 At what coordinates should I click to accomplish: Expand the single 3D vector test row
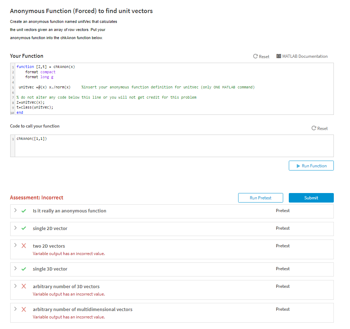(x=15, y=268)
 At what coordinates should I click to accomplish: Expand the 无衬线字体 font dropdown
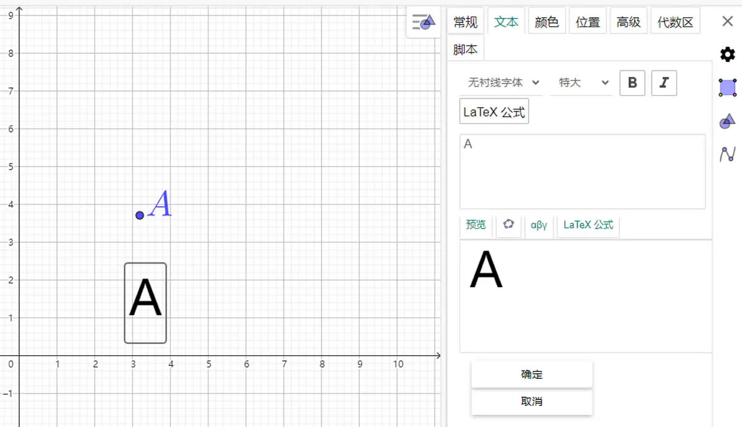(x=502, y=82)
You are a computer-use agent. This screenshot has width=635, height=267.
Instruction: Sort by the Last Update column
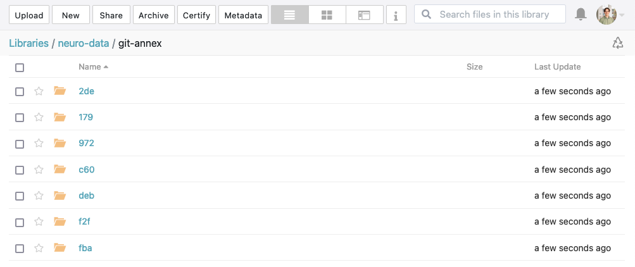click(557, 66)
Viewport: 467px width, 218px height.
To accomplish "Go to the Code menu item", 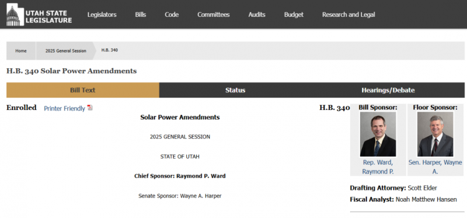I will (172, 15).
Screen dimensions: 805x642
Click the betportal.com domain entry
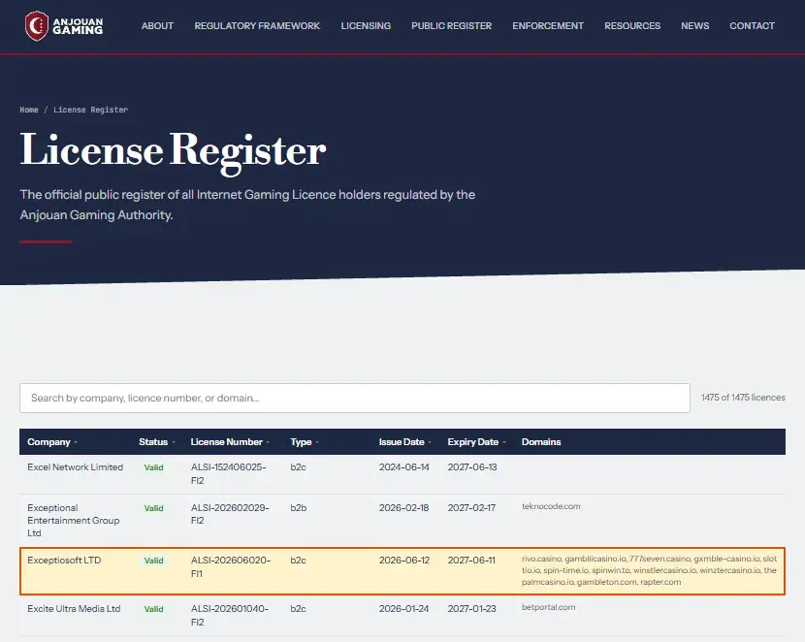tap(548, 607)
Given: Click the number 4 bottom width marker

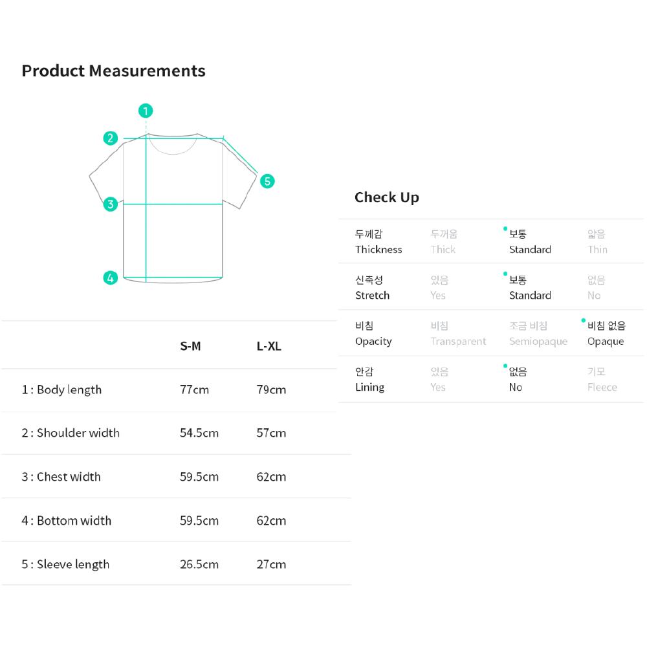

• [WHAT TO WORK ON]: In the material, find each line with the word "width" and list it.

• [EXERCISE RESPONSE]:
You are a computer-use agent. This screenshot has width=635, height=267.
Viewport: 467px width, 218px height.
Given: Click the number 4 bottom width marker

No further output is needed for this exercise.